## QUOTED TEXT
************

Profit after tax for the year stood at INR 59 crore as against a PAT of INR 186 crore reported during the FY 2021. As far as the key balance sheet items are concerned, the gross debt as on 31st of March 2022 stood at INR 1,503 crore, out of which INR 1,324 crore as a long-term debt, and the remaining constitutes working capital. Out of this, around INR 500 crore has been borrowed for a potential acquisition. Net worth of the company on a consolidated basis as of 31st of March 2022 stood at INR 1,309 crore. Debt equity ratio stands at 1.01:1. Cash and bank balances were at INR 163 crore as on 31st of March 2022.

The board of directors has recommended a dividend of INR 0.70 per equity share of INR 2, which is 35% on 130,707,548 equity shares of the company, translating to a dividend payout of around INR nine crore. That concludes my opening remarks. We would now be glad to take any questions that you may have. Thank you again.

Operator

Thank you. We will now begin the Q&A session. A reminder to all participants, you can ask your question by raise of hands in the participant tab of the Zoom platform. We will wait for a moment for the question queue. The first question is from Shravan Shah. Please go ahead, Shravan.

Shravan Shah
Senior Research Analyst, Dolat Capital Market

Thank you. Sir, am I audible?

S. Sreekanth Reddy
Joint Managing Director, Sagar Cements

Yes, sir, you are.

Shravan Shah
Senior Research Analyst, Dolat Capital Market

Yeah. Sir, first, coming on the pricing front. If you can help us in terms of the fourth quarter in East and South, how much the pricing that we have done. Post-March, in April and May, how much prices we have raised? Because in South, my understanding says the price increase is relatively lower versus other parts of India. Just wanted your thought on that.

************

## STORED DATA

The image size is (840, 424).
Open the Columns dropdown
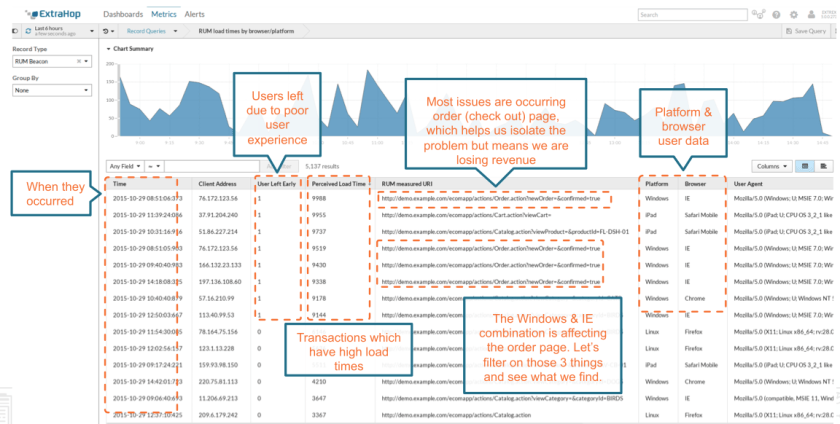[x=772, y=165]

************

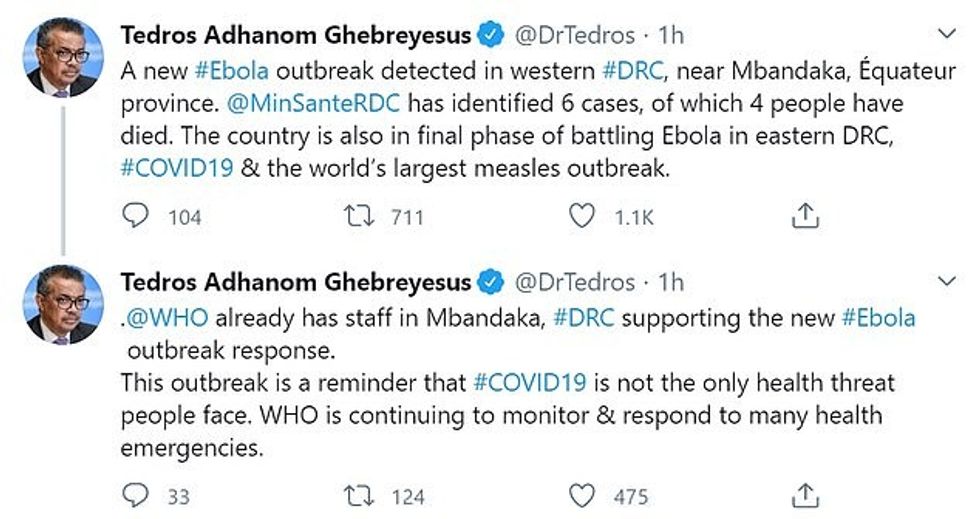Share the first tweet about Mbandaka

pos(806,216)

************

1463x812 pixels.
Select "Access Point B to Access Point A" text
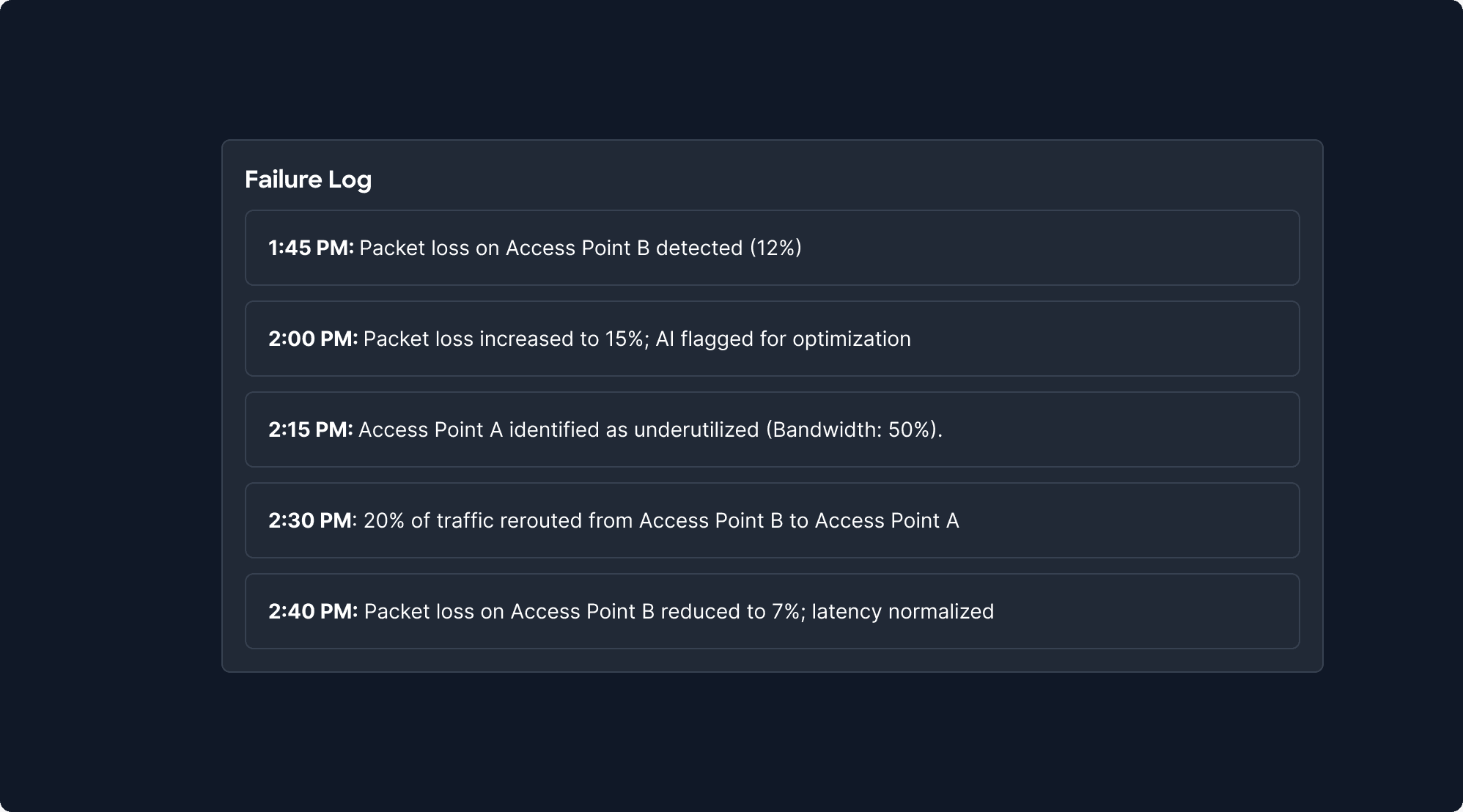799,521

************

## TASKS
a. According to the earnings call transcript, what was the gross debt as on 31st of March 2022?
b. Write out everything in the earnings call transcript from "S. Sreekanth Reddy" down to "thought on that.".
The lines have no connection to the earnings call transcript.

## SOLUTIONS TO THE PROBLEMS
a. INR 1,503 crore

b.
S. Sreekanth Reddy
Joint Managing Director, Sagar Cements

Yes, sir, you are.

Shravan Shah
Senior Research Analyst, Dolat Capital Market

Yeah. Sir, first, coming on the pricing front. If you can help us in terms of the fourth quarter in East and South, how much the pricing that we have done. Post-March, in April and May, how much prices we have raised? Because in South, my understanding says the price increase is relatively lower versus other parts of India. Just wanted your thought on that.